ベルグソン全集3(白水社)、「持続と同時性」を読む。
ベルグソンと和辻哲郎をつなぐ「ことば」は「直観」である。ベルグソンは「直観」と同時に「直接」ということばの方を好むかもしれない。アインシュタインの理論に触れながら、「知覚」について、こんなことを書いている。
人が走るとき、人が地球の上を走るのだが、これは他者から見れば人の足の下を地球が動くととらえることもできる。これはもちろん物理(数学/論理)の可能性の問題である。しかし、実際に走る人(行為する人)は、自分の行為を「直接」知覚している。この知覚は意識と呼ぶこともできる。それは「内的絶対性」であり、「事実」である。運動する人(走る人)にとって、これはその人の内部で起きる「直接」の感覚(知覚)であり、この「直接」は「確実」であって、ゆるぎがない。
そして、この「直接」こそが「持続」していくものである。だれにも「介入」されない「持続」というものがあり、そこから「連続」も生まれる。
「直観」も誰からも「介入」されないものである。この直観を持続させ、そこから連続した世界を新しく描き出すことができるかどうかは、「ことば」の問題になってくるが、ことばにできなかったからといって「直観」が存在しなかったことにはならない、というようなことは、ベルグソンが書いているのではなく、私の付け足しなのだが。

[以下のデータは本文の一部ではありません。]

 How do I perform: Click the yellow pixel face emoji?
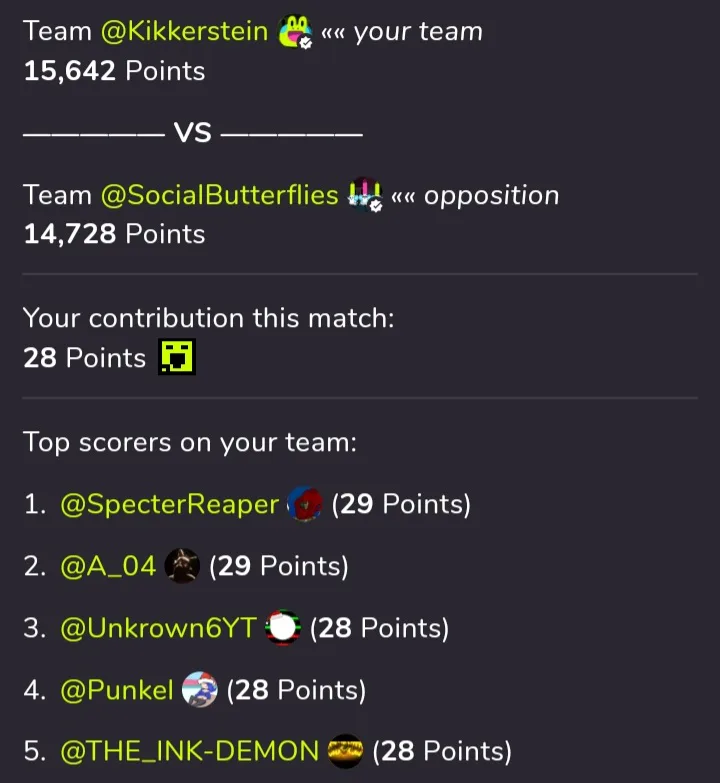coord(177,357)
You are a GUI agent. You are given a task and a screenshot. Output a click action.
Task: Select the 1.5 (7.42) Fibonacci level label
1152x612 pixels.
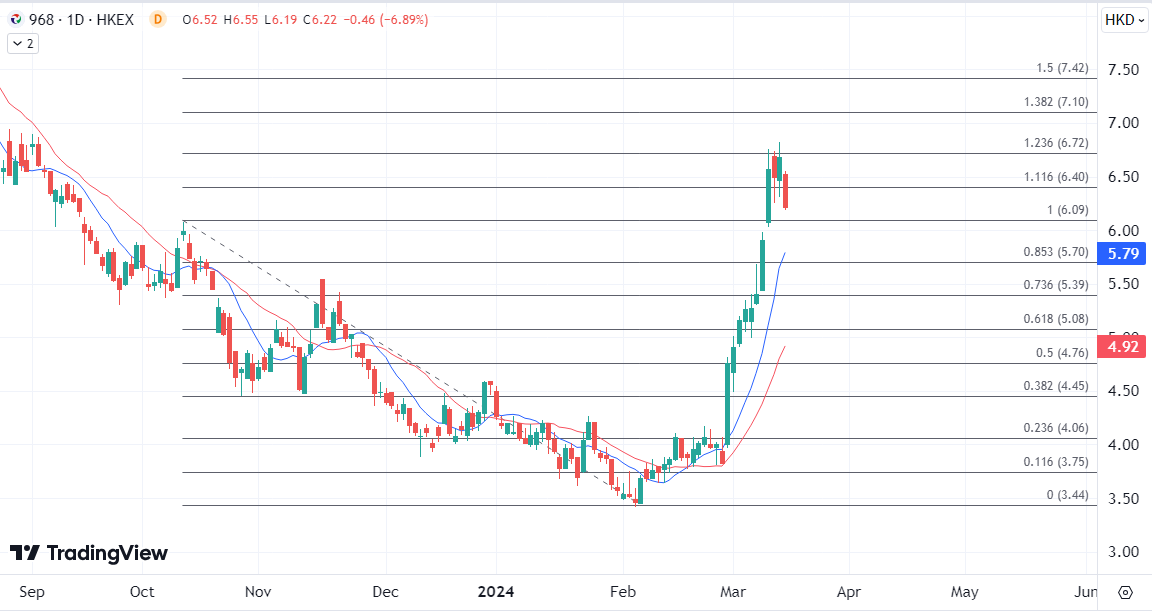[x=1062, y=68]
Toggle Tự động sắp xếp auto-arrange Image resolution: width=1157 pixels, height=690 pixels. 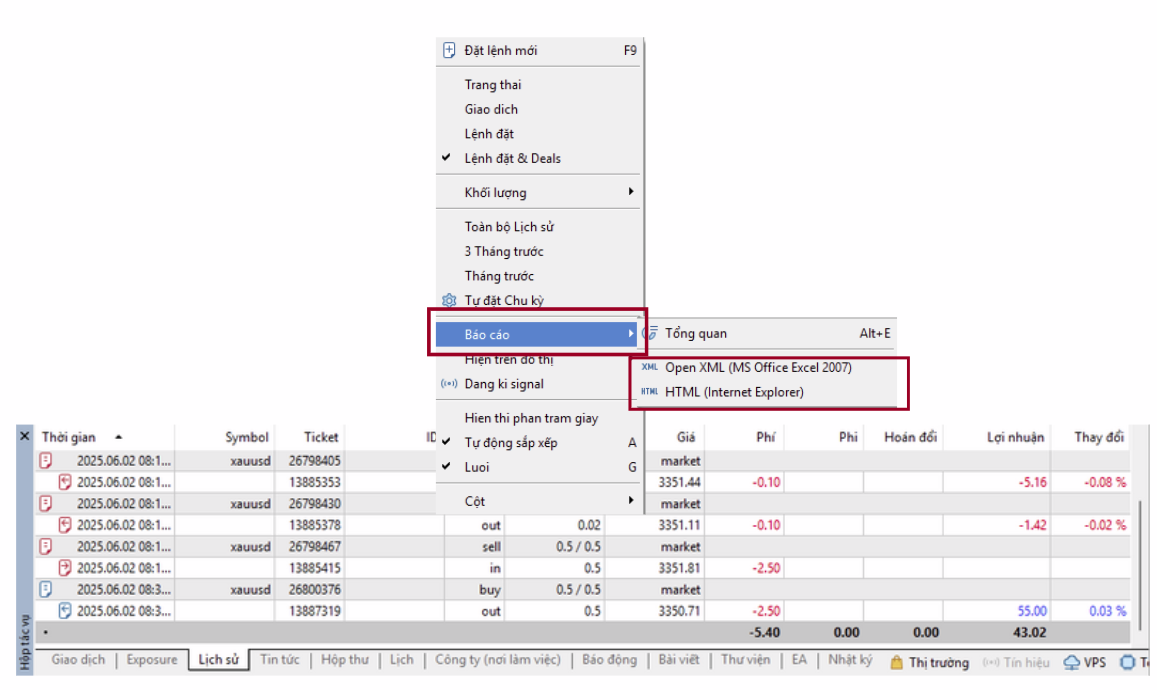coord(510,442)
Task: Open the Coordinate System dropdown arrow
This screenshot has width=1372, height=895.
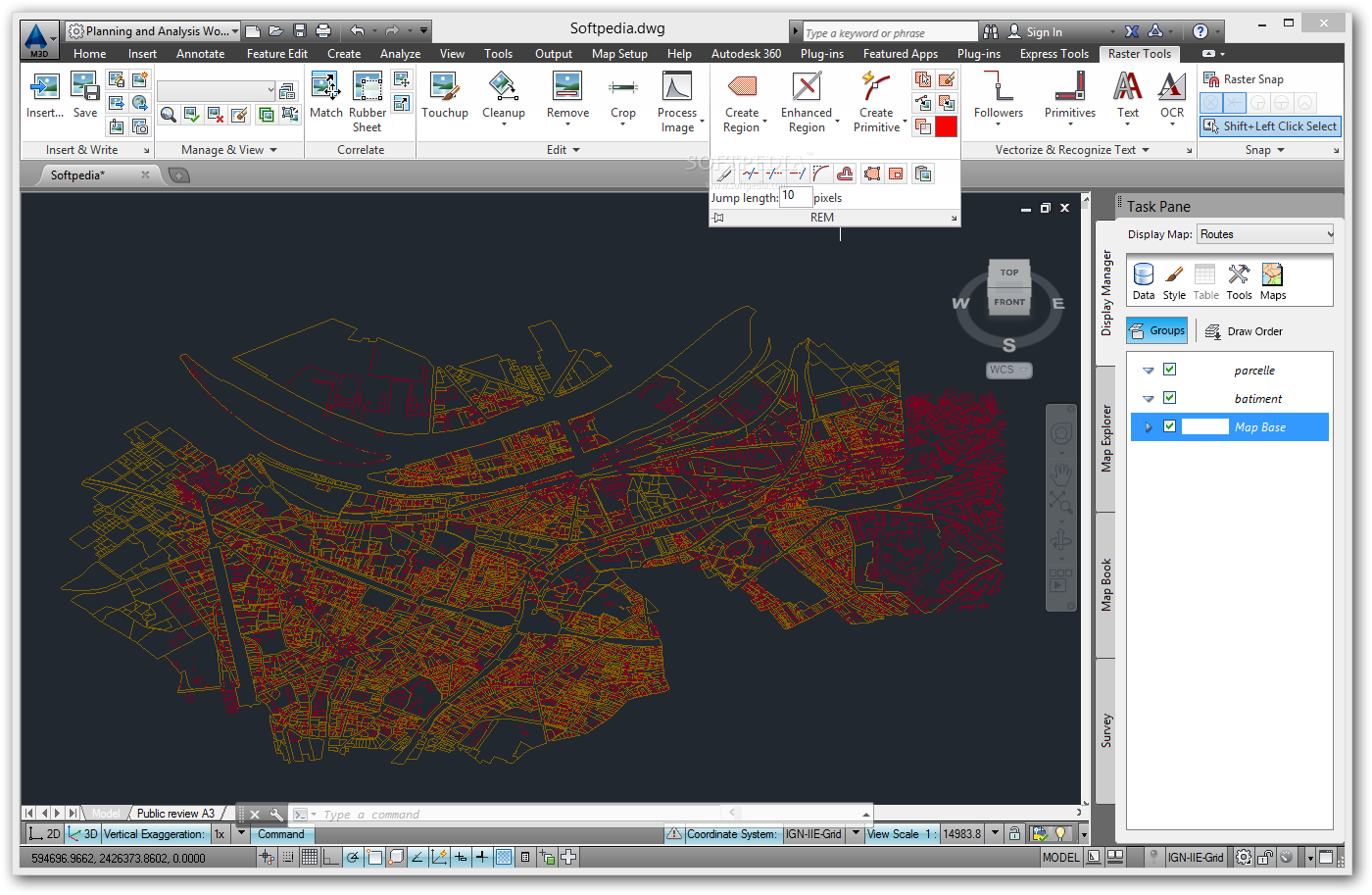Action: [x=855, y=834]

私の「ことば」が、いったい誰からいちばん影響を受けているのか、誰のことばの影響下で動いているのか、それを見極めるのはむずかしいが、私には何人かの大好きな著述家がいる。そのひとりがベルグソンだ。もちろん私はベルグソンをフランス語で読んでいるわけではないので、そのことば(翻訳)をどこまで動かしていいものなのかわからないが、「わからない」からこそ、私は「自由」にそれを動かしていく。

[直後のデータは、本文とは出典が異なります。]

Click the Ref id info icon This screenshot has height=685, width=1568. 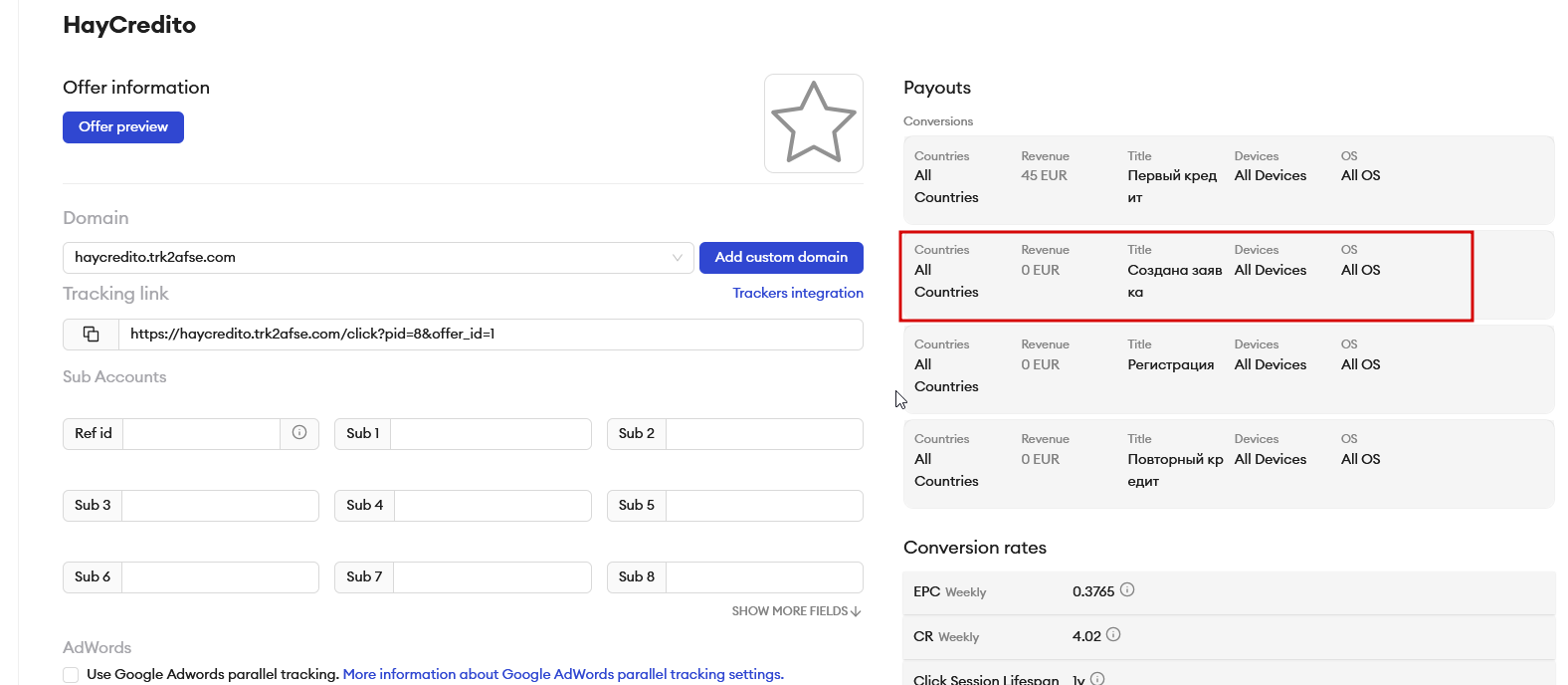click(x=299, y=433)
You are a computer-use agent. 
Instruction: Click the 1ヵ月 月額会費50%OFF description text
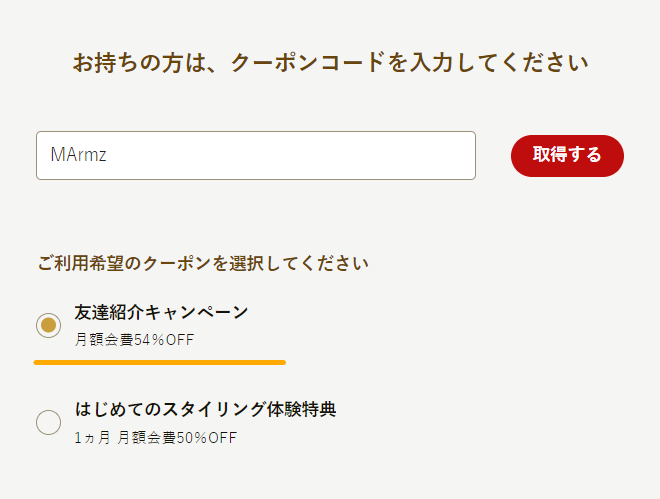point(155,438)

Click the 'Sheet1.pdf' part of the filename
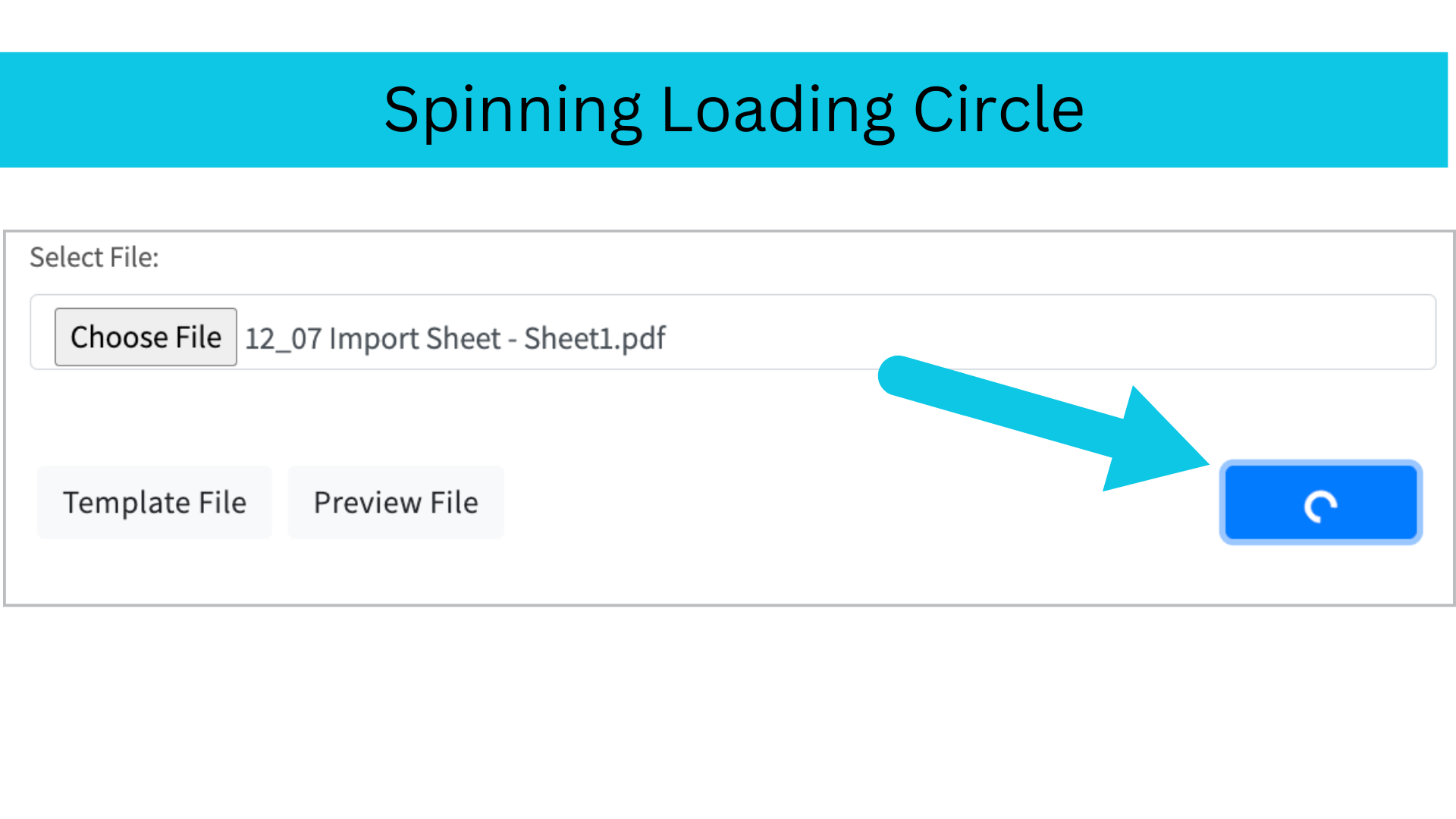(x=595, y=338)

「内的直観(内的直接生/内的直接知覚)」によるものだけではないが、運動はどのような運動であれ、加速する。(減速する、ということもあるだろうけれど。)この「加速」を支えるものはなんだろうか。「直観」といえば「直観」なのだろうが、それが「連続」につながるとき、そこには「構想力」が働いている。「直観的」に方向が存在する。この方向をベクトルといえばいいのか、ゲシュタルトといえばいいのか、私は知らないが、ゲシュタルトというのは新しいことばのようであって、意外と古いのだなあと感じたりする。和辻がどこかでつかっていたと記憶しているが、どの本だったかはっきりしない。
少し脱線したが。
運動を客観的に把握するだけではなく、「行為する人」の側からとらえなおすとき、そこにはどうしても「肉体」が介在する。「行為する人」を設定し、そこに「内的直接知覚/内的絶対性」を仮定する(想定する/想起する?)ベルグソンの考え方は、私には、和辻に似ていると思う。
書かれている「対象」は違うのだが、「行為」に起点を置くというのが、似ている。
和辻はいつも「行為」を見ている。「行為」を見るとは「人格」を見るということでもある。そこから「倫理」、あるいは「道」の問題が始まるのだが、そのことを私はベルグソンの文章をとおして「確認」するのである。
ベルグソンのいう「直接」は、私にはまた「即」に通じるように思える。つまり、それは道元につながる何かがあるように「直観」する。